* [Exercise]
For the entries below, the expected answer is the line with "Screen dimensions: 289x188", the line with "You are a computer-use agent. The", and every line between them, exactly as written, and nothing more.

=== Data extract ===

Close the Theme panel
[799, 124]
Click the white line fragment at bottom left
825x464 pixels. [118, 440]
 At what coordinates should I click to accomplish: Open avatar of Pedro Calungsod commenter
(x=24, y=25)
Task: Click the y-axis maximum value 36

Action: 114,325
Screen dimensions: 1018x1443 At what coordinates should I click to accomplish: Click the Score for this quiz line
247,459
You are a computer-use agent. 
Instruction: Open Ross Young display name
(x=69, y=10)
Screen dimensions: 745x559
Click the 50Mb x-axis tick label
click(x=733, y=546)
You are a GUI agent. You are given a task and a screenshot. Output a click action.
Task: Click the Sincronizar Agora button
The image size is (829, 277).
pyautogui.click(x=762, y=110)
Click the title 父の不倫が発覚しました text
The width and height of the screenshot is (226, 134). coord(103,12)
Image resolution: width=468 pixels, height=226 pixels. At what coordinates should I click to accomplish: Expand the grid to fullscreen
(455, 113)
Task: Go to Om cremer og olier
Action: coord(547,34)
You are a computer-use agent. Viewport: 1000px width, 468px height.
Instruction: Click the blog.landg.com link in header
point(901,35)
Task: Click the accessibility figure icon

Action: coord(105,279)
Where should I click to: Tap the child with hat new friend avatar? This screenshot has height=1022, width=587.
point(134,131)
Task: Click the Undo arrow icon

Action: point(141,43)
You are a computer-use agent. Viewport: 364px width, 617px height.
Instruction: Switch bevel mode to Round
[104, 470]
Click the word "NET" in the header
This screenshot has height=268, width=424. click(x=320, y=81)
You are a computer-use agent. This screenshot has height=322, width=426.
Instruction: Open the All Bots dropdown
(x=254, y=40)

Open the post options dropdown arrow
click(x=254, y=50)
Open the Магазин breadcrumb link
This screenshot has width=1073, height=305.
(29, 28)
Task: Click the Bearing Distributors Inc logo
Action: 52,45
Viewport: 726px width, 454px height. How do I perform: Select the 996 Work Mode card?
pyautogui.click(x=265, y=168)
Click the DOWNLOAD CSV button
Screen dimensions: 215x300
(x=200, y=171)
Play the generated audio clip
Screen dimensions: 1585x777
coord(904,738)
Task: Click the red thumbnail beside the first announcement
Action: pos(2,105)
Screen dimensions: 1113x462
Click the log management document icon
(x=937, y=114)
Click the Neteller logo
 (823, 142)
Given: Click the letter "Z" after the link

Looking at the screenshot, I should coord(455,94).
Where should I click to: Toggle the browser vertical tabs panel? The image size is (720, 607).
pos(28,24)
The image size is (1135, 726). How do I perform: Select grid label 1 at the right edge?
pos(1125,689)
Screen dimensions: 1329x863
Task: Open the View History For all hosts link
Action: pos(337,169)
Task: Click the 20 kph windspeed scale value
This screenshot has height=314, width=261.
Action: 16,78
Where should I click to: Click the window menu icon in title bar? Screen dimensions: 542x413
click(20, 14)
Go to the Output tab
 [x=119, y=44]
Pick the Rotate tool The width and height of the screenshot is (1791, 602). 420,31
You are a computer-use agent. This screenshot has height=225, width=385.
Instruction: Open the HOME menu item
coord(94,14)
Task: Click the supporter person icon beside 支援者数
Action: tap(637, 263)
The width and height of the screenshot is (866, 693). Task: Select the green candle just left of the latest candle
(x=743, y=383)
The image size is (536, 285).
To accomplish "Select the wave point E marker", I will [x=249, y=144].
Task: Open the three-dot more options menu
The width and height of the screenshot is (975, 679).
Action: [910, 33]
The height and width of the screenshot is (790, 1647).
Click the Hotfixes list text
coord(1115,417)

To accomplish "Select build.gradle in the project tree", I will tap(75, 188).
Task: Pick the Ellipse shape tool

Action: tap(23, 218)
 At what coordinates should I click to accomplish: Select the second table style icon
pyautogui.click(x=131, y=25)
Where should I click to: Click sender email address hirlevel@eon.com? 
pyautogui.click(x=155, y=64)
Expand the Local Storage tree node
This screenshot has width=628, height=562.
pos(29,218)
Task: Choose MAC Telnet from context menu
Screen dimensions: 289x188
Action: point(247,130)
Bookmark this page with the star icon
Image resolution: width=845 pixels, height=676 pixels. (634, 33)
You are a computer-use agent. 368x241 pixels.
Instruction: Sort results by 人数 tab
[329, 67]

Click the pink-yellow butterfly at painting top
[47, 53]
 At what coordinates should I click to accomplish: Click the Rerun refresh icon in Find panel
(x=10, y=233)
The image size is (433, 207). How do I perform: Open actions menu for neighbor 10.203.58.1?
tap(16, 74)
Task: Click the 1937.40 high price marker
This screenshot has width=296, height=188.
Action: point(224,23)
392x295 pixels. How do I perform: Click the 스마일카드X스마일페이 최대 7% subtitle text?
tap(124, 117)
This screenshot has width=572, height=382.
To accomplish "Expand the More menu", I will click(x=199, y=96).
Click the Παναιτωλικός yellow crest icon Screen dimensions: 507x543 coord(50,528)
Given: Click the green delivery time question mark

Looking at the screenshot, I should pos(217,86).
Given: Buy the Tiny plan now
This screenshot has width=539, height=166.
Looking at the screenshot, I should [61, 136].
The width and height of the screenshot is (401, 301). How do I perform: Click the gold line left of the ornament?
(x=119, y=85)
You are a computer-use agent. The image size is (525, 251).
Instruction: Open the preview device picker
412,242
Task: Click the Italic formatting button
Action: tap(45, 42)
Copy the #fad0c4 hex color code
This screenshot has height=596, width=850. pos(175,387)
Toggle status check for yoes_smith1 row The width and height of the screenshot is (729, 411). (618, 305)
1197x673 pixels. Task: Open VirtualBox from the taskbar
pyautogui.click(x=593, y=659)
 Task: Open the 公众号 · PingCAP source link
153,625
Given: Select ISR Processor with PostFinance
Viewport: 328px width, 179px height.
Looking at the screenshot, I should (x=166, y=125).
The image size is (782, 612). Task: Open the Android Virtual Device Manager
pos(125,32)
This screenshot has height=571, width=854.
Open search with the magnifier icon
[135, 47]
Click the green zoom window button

===

* [Answer]
Screen dimensions: 289x188
Action: point(247,130)
Bookmark this page with the star icon
Image resolution: width=845 pixels, height=676 pixels. (634, 33)
You are a computer-use agent. 368x241 pixels.
Instruction: Sort results by 人数 tab
[329, 67]

Click the pink-yellow butterfly at painting top
[47, 53]
 At what coordinates should I click to accomplish: Click the Rerun refresh icon in Find panel
(x=10, y=233)
The image size is (433, 207). How do I perform: Open actions menu for neighbor 10.203.58.1?
tap(16, 74)
Task: Click the 1937.40 high price marker
This screenshot has width=296, height=188.
Action: point(224,23)
392x295 pixels. How do I perform: Click the 스마일카드X스마일페이 최대 7% subtitle text?
tap(124, 117)
This screenshot has width=572, height=382.
To accomplish "Expand the More menu", I will click(x=199, y=96).
Click the Παναιτωλικός yellow crest icon Screen dimensions: 507x543 coord(50,528)
Given: Click the green delivery time question mark

Looking at the screenshot, I should pos(217,86).
Given: Buy the Tiny plan now
This screenshot has width=539, height=166.
Looking at the screenshot, I should [61, 136].
The width and height of the screenshot is (401, 301). How do I perform: Click the gold line left of the ornament?
(x=119, y=85)
You are a computer-use agent. The image size is (525, 251).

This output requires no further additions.